# Data section
◆ ◆ ◆ ◆ ◆ ◆ ◆

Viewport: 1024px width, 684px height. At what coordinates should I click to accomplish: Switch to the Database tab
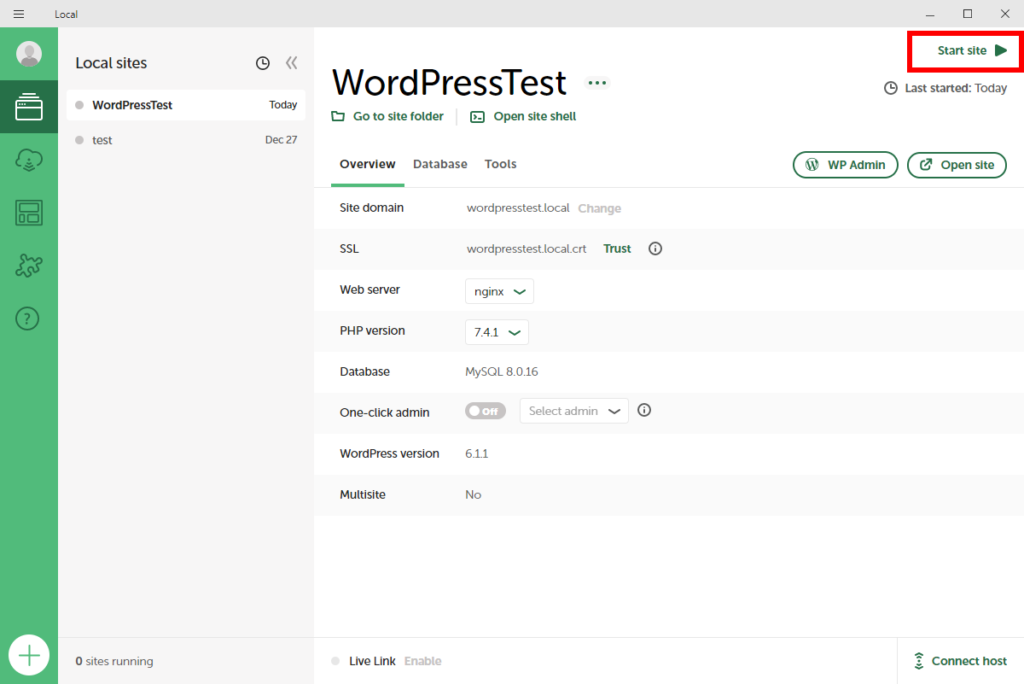[x=440, y=164]
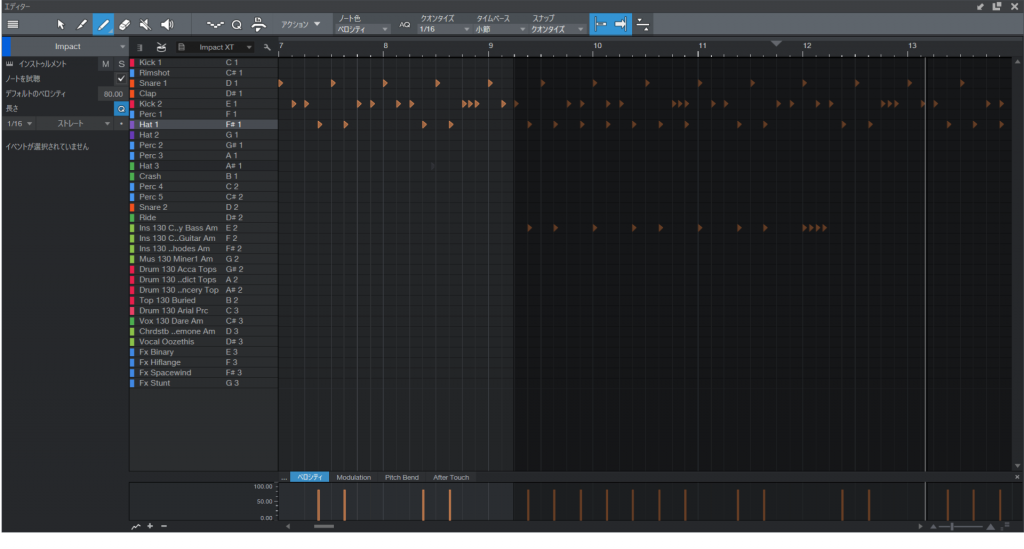Screen dimensions: 1024x549
Task: Open the クオンタイズ 1/16 dropdown
Action: (x=443, y=30)
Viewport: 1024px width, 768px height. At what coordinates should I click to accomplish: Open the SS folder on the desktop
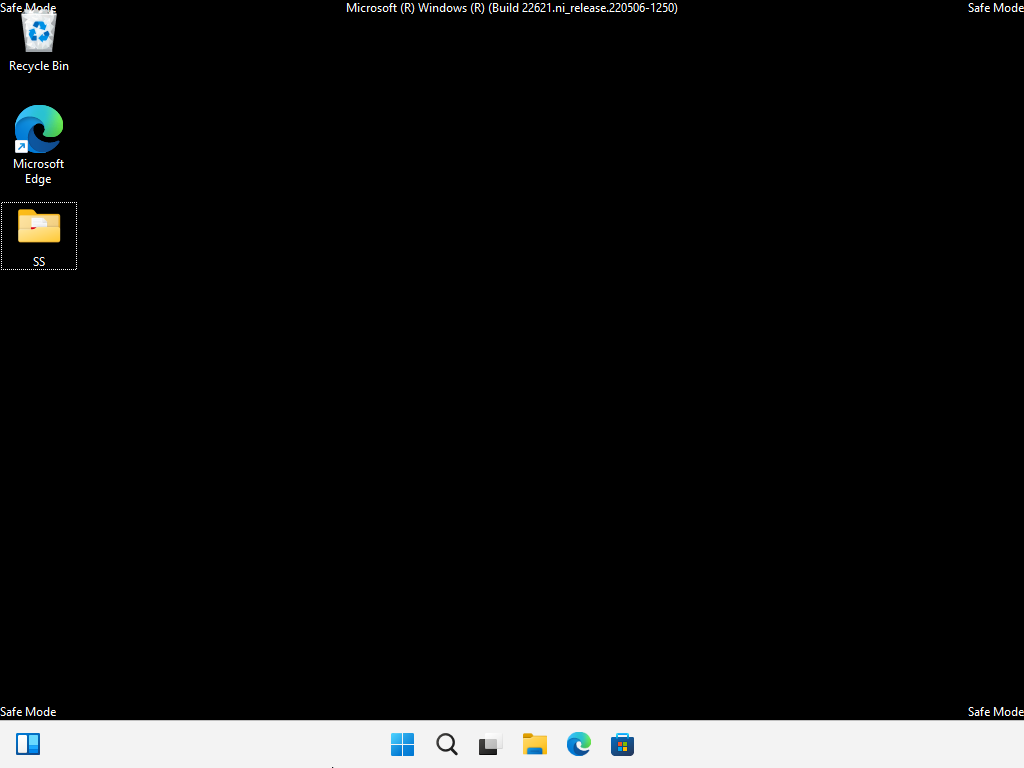tap(38, 228)
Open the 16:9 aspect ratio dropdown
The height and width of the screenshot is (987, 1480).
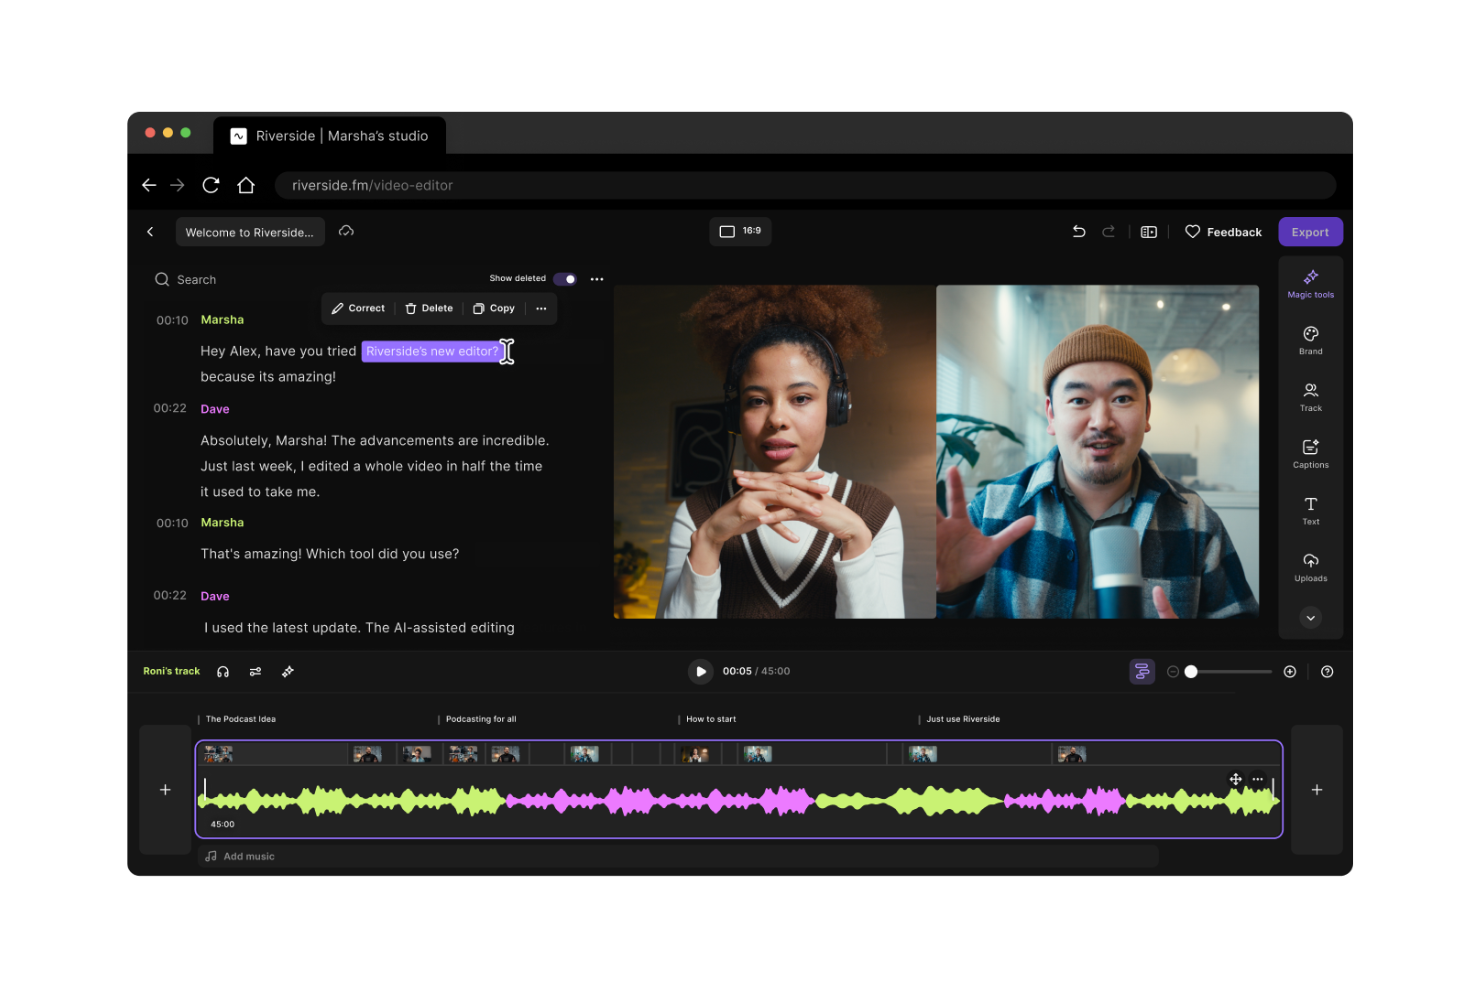click(x=740, y=231)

◆ ◆ ◆ ◆ ◆ ◆ ◆

# Task description
Print the listing again exactly as it appears, except for the pictures, which stay out.

# Result of the task
Viewport: 1024px width, 684px height. At what coordinates should I click to accomplish: Switch to the Database tab
[x=440, y=164]
Screen dimensions: 1024x549
Task: Open the クオンタイズ 1/16 dropdown
Action: (x=443, y=30)
Viewport: 1024px width, 768px height. At what coordinates should I click to accomplish: Open the SS folder on the desktop
tap(38, 228)
Open the 16:9 aspect ratio dropdown
The height and width of the screenshot is (987, 1480).
click(x=740, y=231)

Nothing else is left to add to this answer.